Tips were generous—often $50, with $20 being the usual tip. Payment for massage is the one type of income where I know with certainty that I have earned every dollar through real work. My clients almost always receive more than they expect, which is why both locals and tourists return. Travelers especially come back after long hikes and accumulated fatigue from their busy lives and countries.

During these six weeks of daily massage work, my understanding of massage therapy changed dramatically.

Working in a massage salon often feels like standing on an assembly line—and that isn’t my path. My work is about helping people feel alive again, the way they feel after a vacation. Sometimes it’s even more direct—for example, helping them stop severe muscle cramps.

One day a young man rushed into my room after running a marathon. His muscle cramps had lasted 45 minutes. After the session he ran out of the room saying:
“I can run again!”

Eventually I left the salon because I wanted to understand how I could help people in a more personal setting. For now, I work at home on the floor, using a mixed massage technique: Thai massage, Lomi-Lomi, classical massage, and deep tissue therapy. It has become something like my own signature method.

When you look at a person not as a technique but as a situation, you either know—or you discover—what approach is needed. The name of the technique becomes less important. The result is what matters.

I always speak with my clients about trust and tolerance levels. We work within their medium level of comfort. Sometimes we use safe words. If a person asks for strong pressure, I can provide it—not simply because they want pain, but because sometimes a muscle is so tense and neglected that even a light touch can feel overwhelming.
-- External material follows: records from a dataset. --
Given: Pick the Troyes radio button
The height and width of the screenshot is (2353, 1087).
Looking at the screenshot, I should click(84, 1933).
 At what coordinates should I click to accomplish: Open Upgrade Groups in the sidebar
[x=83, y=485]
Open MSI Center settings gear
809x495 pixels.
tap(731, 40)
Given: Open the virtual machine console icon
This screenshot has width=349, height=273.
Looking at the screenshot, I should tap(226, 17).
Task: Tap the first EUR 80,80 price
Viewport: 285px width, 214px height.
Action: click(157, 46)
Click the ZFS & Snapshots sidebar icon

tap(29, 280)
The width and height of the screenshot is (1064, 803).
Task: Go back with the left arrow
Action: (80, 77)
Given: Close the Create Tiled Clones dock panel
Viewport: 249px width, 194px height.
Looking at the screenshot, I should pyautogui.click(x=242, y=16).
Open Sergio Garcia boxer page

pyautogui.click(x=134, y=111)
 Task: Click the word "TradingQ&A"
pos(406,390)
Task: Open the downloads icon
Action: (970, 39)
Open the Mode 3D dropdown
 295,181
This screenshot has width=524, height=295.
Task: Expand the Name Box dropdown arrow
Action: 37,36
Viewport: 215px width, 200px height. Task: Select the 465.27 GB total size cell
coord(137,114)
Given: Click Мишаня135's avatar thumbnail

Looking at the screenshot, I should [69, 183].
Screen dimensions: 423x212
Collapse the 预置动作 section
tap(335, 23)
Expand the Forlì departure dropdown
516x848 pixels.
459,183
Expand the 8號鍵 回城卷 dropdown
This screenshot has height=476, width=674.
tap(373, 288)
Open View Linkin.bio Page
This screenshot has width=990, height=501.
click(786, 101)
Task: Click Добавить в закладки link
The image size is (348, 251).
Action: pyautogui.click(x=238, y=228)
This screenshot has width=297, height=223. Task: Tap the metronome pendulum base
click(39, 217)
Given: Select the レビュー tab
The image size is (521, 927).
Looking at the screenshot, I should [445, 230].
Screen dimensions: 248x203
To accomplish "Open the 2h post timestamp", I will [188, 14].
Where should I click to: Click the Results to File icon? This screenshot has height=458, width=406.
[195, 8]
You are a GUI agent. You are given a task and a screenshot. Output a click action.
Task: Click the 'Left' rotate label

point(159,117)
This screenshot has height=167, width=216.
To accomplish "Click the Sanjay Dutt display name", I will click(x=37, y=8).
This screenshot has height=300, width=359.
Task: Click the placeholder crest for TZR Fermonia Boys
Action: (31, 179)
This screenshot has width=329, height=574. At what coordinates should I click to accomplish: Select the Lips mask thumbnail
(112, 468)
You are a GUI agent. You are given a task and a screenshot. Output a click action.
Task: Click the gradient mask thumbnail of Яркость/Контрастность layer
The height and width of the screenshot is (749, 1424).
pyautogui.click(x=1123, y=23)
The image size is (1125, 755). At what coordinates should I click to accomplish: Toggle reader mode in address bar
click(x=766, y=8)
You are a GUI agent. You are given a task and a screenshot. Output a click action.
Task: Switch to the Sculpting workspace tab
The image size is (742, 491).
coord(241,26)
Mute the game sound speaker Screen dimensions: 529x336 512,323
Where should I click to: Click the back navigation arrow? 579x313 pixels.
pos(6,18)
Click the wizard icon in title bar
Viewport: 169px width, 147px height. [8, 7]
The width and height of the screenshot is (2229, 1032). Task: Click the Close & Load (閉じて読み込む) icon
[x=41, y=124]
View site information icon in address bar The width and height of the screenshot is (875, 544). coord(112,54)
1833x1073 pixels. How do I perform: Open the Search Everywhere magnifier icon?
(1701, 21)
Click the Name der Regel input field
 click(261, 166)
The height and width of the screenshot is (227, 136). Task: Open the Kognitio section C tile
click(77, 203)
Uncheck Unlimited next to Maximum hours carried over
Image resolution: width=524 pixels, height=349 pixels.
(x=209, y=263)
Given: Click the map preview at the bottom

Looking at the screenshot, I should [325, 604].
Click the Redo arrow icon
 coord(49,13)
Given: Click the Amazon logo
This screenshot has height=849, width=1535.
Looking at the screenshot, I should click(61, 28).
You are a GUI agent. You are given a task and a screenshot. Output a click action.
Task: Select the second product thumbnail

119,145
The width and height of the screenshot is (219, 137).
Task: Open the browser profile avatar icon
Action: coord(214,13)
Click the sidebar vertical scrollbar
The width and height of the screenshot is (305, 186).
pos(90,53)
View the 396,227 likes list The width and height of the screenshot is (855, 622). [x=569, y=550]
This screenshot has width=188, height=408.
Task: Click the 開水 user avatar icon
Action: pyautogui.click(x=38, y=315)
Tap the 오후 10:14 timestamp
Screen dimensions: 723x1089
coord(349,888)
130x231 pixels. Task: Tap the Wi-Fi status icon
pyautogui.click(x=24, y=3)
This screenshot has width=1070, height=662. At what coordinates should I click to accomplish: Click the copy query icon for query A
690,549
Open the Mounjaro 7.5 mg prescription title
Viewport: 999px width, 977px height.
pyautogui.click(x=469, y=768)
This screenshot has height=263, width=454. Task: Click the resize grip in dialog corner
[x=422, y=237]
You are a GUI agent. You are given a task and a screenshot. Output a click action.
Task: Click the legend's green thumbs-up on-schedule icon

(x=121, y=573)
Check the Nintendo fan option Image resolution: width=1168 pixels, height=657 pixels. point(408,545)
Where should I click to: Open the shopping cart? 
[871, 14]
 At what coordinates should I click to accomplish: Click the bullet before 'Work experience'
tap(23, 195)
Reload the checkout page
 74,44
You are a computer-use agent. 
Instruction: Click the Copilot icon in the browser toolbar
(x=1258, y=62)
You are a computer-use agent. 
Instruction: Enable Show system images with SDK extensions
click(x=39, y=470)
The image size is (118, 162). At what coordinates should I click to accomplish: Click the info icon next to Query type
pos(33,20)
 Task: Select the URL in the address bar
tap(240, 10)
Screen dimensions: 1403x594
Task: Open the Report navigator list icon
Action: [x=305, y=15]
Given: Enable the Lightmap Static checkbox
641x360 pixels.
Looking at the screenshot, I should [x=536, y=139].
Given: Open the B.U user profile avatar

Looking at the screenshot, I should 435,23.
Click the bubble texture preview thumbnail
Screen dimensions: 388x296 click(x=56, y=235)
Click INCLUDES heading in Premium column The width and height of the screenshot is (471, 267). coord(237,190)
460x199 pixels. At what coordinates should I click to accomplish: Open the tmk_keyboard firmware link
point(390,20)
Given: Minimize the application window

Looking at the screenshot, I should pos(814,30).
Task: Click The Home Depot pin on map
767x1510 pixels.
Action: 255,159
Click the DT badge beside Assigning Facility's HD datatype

This is how I came into massage.

I don’t try to save people from everything that troubles them. I am honest about what I can and cannot do. I work with soft tissues and fascia, focusing on releasing tension and restoring balance. I do not perform medical massage or spinal manipulation.

My work is simply my own kind of massage—you could even call it amateur in the most honest sense of the word, because it comes from love for the craft. I immerse myself deeply in the process, and clients often feel results almost immediately. After about five minutes, nobody talks anymore. They simply drift into a state that feels almost like floating in space.

Very often pain disappears in several areas of the body at once. Why? Because everything in the body is connected. My work is to search for the underlying cause and help you explore it together with me. I am only a guide on your path back to yourself.

These are my first reflections about massage. Until now I hesitated to talk about it publicly. My massage therapist’s journal is already full of lessons and insights.

But now I feel I have reached a new stage:
I no longer serve my practice—my practice serves me.

If I continue to take clients, it will only be those I truly want to work with.

In the photo there is a painting by Hieronymus Bosch, illustrating how hell can sound inside the human body. And it often begins exactly there—in the sacrum.